### Dataset

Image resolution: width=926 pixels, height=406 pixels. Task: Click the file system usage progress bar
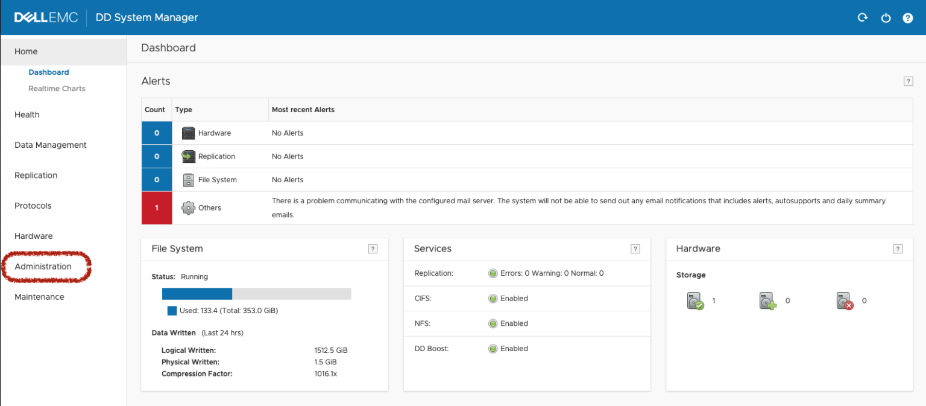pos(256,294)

* * *

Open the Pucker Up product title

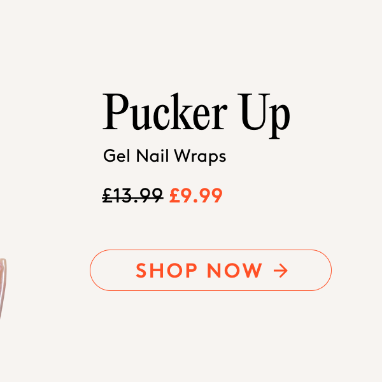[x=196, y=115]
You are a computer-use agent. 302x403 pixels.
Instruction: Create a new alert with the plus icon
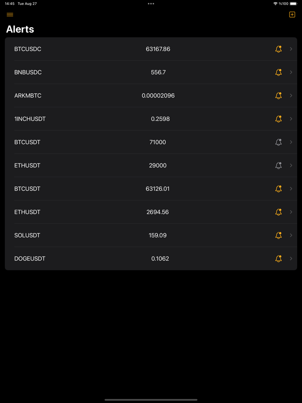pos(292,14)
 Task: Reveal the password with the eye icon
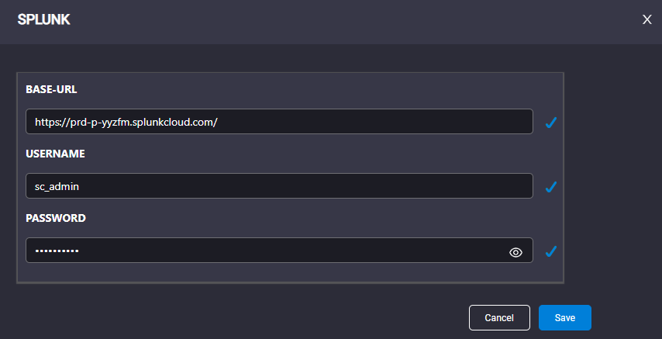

### Exercise prompt
What you return must match the lines above from the one with "Instruction: Create a" through the one with "Task: Reveal the password with the eye icon" exactly, with both ends included and the pictures excluded.

### Your solution
Instruction: Create a new alert with the plus icon
pos(292,14)
 Task: Reveal the password with the eye icon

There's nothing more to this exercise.